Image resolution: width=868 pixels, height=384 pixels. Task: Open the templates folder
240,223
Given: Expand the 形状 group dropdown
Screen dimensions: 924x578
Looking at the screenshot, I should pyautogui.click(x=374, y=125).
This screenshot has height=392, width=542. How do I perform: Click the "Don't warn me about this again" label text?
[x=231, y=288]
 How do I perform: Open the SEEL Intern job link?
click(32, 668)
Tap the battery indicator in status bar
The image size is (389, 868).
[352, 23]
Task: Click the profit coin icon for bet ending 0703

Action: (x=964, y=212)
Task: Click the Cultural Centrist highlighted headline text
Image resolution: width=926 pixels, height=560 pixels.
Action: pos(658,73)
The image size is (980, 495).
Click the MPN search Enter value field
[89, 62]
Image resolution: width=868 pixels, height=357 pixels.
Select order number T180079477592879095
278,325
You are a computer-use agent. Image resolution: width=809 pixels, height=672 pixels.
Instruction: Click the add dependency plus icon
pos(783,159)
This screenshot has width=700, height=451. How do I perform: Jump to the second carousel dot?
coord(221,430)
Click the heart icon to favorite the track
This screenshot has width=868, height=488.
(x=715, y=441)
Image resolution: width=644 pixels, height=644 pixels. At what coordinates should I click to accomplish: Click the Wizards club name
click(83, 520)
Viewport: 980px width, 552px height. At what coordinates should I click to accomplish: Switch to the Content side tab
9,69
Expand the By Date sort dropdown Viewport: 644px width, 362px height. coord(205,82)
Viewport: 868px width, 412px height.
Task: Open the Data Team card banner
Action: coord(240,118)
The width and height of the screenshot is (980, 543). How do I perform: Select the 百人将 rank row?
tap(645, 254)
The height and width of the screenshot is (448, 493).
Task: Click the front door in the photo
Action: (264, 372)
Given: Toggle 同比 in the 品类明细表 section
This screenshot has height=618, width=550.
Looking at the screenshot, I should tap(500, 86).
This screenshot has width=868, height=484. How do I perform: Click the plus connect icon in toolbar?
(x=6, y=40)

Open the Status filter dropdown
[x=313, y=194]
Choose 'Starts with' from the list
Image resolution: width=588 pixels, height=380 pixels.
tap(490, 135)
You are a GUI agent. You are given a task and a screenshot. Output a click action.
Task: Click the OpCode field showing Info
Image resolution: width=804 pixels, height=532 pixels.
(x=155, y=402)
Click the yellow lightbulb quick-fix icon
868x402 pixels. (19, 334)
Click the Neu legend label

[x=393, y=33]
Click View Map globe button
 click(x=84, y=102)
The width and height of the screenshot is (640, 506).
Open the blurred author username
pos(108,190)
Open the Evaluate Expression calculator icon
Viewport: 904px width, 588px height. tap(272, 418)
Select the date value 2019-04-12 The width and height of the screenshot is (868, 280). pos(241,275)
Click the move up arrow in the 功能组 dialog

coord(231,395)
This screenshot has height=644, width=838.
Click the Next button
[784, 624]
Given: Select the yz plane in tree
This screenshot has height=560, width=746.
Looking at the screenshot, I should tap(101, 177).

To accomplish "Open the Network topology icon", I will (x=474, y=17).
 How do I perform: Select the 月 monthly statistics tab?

***

* [Work request]:
Copy every line of the records above exactly.

* [Solution to the problem]:
Image resolution: width=868 pixels, height=384 pixels. Task: Open the templates folder
240,223
Given: Expand the 形状 group dropdown
Screen dimensions: 924x578
Looking at the screenshot, I should pyautogui.click(x=374, y=125).
This screenshot has height=392, width=542. How do I perform: Click the "Don't warn me about this again" label text?
[x=231, y=288]
 How do I perform: Open the SEEL Intern job link?
click(32, 668)
Tap the battery indicator in status bar
The image size is (389, 868).
[352, 23]
Task: Click the profit coin icon for bet ending 0703

Action: (x=964, y=212)
Task: Click the Cultural Centrist highlighted headline text
Image resolution: width=926 pixels, height=560 pixels.
Action: pos(658,73)
The image size is (980, 495).
Click the MPN search Enter value field
[89, 62]
Image resolution: width=868 pixels, height=357 pixels.
Select order number T180079477592879095
278,325
You are a computer-use agent. Image resolution: width=809 pixels, height=672 pixels.
Instruction: Click the add dependency plus icon
pos(783,159)
This screenshot has width=700, height=451. How do I perform: Jump to the second carousel dot?
coord(221,430)
Click the heart icon to favorite the track
This screenshot has width=868, height=488.
(x=715, y=441)
Image resolution: width=644 pixels, height=644 pixels. At what coordinates should I click to accomplish: Click the Wizards club name
click(83, 520)
Viewport: 980px width, 552px height. At what coordinates should I click to accomplish: Switch to the Content side tab
9,69
Expand the By Date sort dropdown Viewport: 644px width, 362px height. coord(205,82)
Viewport: 868px width, 412px height.
Task: Open the Data Team card banner
Action: coord(240,118)
The width and height of the screenshot is (980, 543). How do I perform: Select the 百人将 rank row?
tap(645, 254)
The height and width of the screenshot is (448, 493).
Task: Click the front door in the photo
Action: (264, 372)
Given: Toggle 同比 in the 品类明细表 section
This screenshot has height=618, width=550.
Looking at the screenshot, I should tap(500, 86).
This screenshot has width=868, height=484. How do I perform: Click the plus connect icon in toolbar?
(x=6, y=40)

Open the Status filter dropdown
[x=313, y=194]
Choose 'Starts with' from the list
Image resolution: width=588 pixels, height=380 pixels.
tap(490, 135)
You are a GUI agent. You are given a task and a screenshot. Output a click action.
Task: Click the OpCode field showing Info
Image resolution: width=804 pixels, height=532 pixels.
(x=155, y=402)
Click the yellow lightbulb quick-fix icon
868x402 pixels. (19, 334)
Click the Neu legend label

[x=393, y=33]
Click View Map globe button
 click(x=84, y=102)
The width and height of the screenshot is (640, 506).
Open the blurred author username
pos(108,190)
Open the Evaluate Expression calculator icon
Viewport: 904px width, 588px height. tap(272, 418)
Select the date value 2019-04-12 The width and height of the screenshot is (868, 280). pos(241,275)
Click the move up arrow in the 功能组 dialog

coord(231,395)
This screenshot has height=644, width=838.
Click the Next button
[784, 624]
Given: Select the yz plane in tree
This screenshot has height=560, width=746.
Looking at the screenshot, I should tap(101, 177).

To accomplish "Open the Network topology icon", I will (x=474, y=17).
 How do I perform: Select the 月 monthly statistics tab?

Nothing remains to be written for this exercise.